With the Democratic and Republican parties scrambling to sway voters as Election Day inches closer, some of the buzz is stirring around the youth vote and how decisive it could be in determining the next president of the United States.

Throughout history candidates have tried to energize the youth vote, only to fall short on Election Day. If Sen. Barack Obama can bring the 18 to 24 age group to the polls, the election of an African-American to the highest seat in the country will not be the only historic event unfolding on Tuesday. Some experts, however, are skeptical. “Voting is a habit typically acquired over time,” said Albert Cover, a political science professor at Stony Brook University. “If young voters do in fact turn out in large numbers that would truly be a very impressive achievement by the Obama campaign.”

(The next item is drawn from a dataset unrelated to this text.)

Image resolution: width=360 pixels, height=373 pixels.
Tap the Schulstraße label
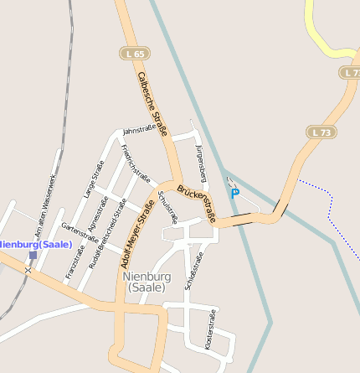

The Youth Survey on Politics and Public Service by Harvard University’s Institute of Politics, which surveyed 2,452 18 to 24-year-olds, only saw a three percent rise in youth voters planning on participating in the general elections over a six month period.

In the last two presidential elections, the youth vote stayed well below 50 percent — a stark contrast to the 65-75 age group which has an estimated voter turnout of 70 percent, according to a poll by Pollster.com

Obama is not the first candidate to tackle the youth vote. Sen. George McGovern’s 1972 campaign attempts to energize the youth vote proved unsuccessful. In 2004 Sen. John Kerry also tried to capture the youth vote in hopes of winning the White House. Still, some students believe this year will be different. “The youth of America has a candidate they can actually connect with, as the candidate has taken the time to connect with them,” Alex Nagler, president of the Stony Brook University College Democrats, said about Obama. The club has registered a combined 3,476 voters this year. “Many states have seen an outpouring of new voters, some as high as 30 percent of new 18-30 year old voters in states like the Virginia’s, which are now swing states thanks in part to this fact,” Nagler said.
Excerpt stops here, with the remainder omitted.